01/11/2012

Council sets Feb. 13 hearing on proposed sewer-rate increases

The Town Council will hold a public hearing at 7 p.m. Monday, Feb. 13, 2012, on a proposal to increase sewer rates by a total of 20 percent over the next four years.

Revenue from the proposed increase is intended to help pay for recent updates to the Southern Cape treatment facility on Spurwink Avenue; and, ongoing efforts to curtail overflow near the Ottawa Road pump station, which serves the Northern Cape system and part of South Portland.

The Town Council is expected to review the rate-increase proposal at their workshop Jan. 11, 7 p.m. at Town Hall.

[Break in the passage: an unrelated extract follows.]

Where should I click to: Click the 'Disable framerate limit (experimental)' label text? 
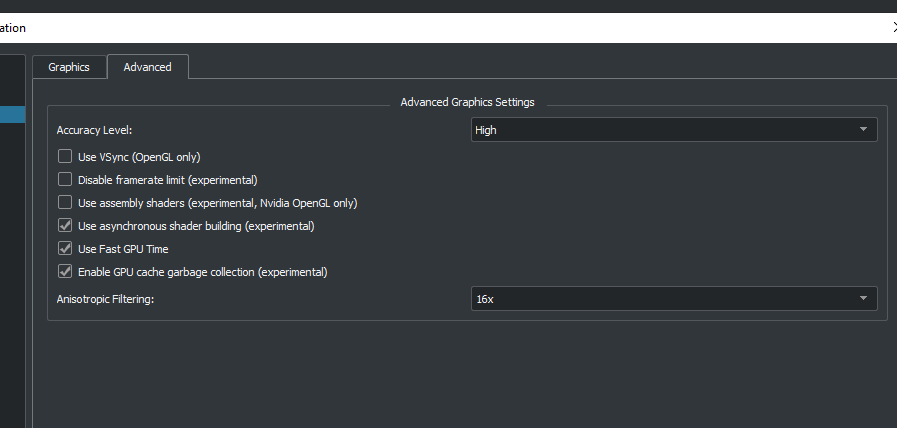[x=168, y=180]
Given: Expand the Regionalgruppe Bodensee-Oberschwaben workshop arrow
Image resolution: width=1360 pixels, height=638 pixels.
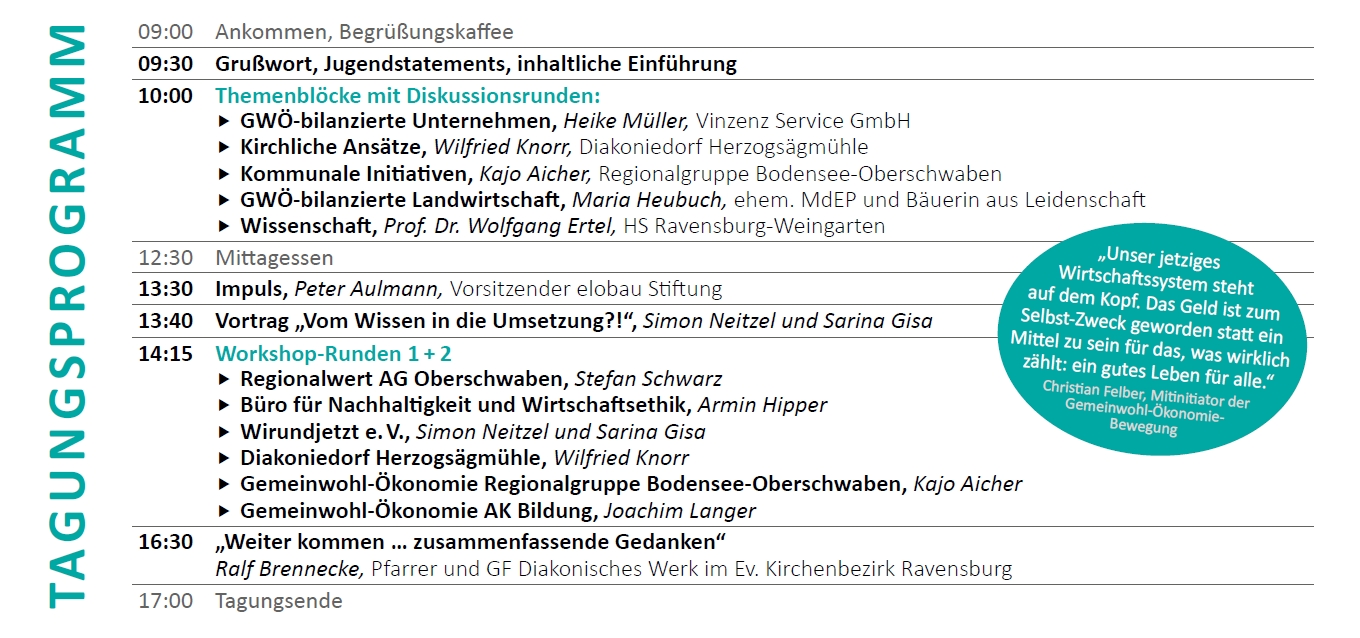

In a memo to the Town Council, Town Manager Michael McGovern said the cost of improvements to address "combined sewer overflow" at Ottawa Road is estimated at $2.5 million over five years.

Combined sewer overflows

During wet weather, storm and groundwater infiltrates the sewer system and combines with untreated wastewater. "Combined sewer overflows" are relief points in the system that discharge this excess to prevent backups.

The combined sewer overflow point at the Ottawa Road pump station has a decades-long history of overflowing, but was just licensed in 2009 by the state Department of Environmental Protection. The license requires a mitigation plan to reduce the number and severity of combined sewer overflow releases.

The $2.5 million would fund a draft five-year improvement plan that focuses on identifying and removing sources of infiltration into the system.

McGovern is proposing that most of the money come from a $1.8 to $2 million, 15-year bond to be issued in 2014, but he is also recommending that $500,000 to $700,000 of the cost be funded with existing sewer-fund balances. The bond will also require $150,000 for annual amortization costs

Rate increases

The proposed sewer-rate increases are an extension of a rate-increase plan approved by the council in 2008. That year, the council approved a 4-percent increase in rates through 2011, projected at that time to help fund improvements to the Southern Cape Treatment facility. The upgrade at the Southern Cape plant was also intended to reduce overflow during heavy rains.

"We must now address the balance of the revenue requirement and it is timely to consider how we will fund continuing updates of the older parts of our system, and especially the need to curtail the combined sewer outfall (CSO) from the Ottawa Road pump station," McGovern's memo says.

The proposal now before the Town Council would raise the rate for the first 100 cubic feet monthly measured water usage, now at $37.70; and for each additional 100 cubic feet, now at $4.95.

Here are the proposed increases that would take place over four years:

Effective March 1, 2012
$40.00 Up to 100 cubic feet of monthly measured water usage
$ 5.10 Each additional 100 cubic feet or fraction thereof, of monthly measured usage
Increase - 4.5 percent

Effective March 1, 2013
$43.00 Up to 100 cubic feet of monthly measured water usage
$ 5.25 Each additional 100 cubic feet or fraction thereof, of monthly measured usage
Increase - 5.7 percent

Effective March 1, 2014
$46.00 Up to 100 cubic feet of monthly measured water usage
$ 5.41 Each additional 100 cubic feet or fraction thereof, of monthly measured usage
Increase - 5.4 percent

Effective March 1, 2015
$48.00 Up to 100 cubic feet of monthly measured water usage
$ 5.57 Each additional 100 cubic feet or fraction thereof, of monthly measured usage
Increase - 3.8 percent

The sewer connection fee would remain $4,000, as it has been since 2010.

The proposed sewer rates would result in $349,295 more in annual revenue in 2016 than in 2012, McGovern said in his memo.

Representatives from the Portland Water District are slated to attend the Jan. 11 workshop.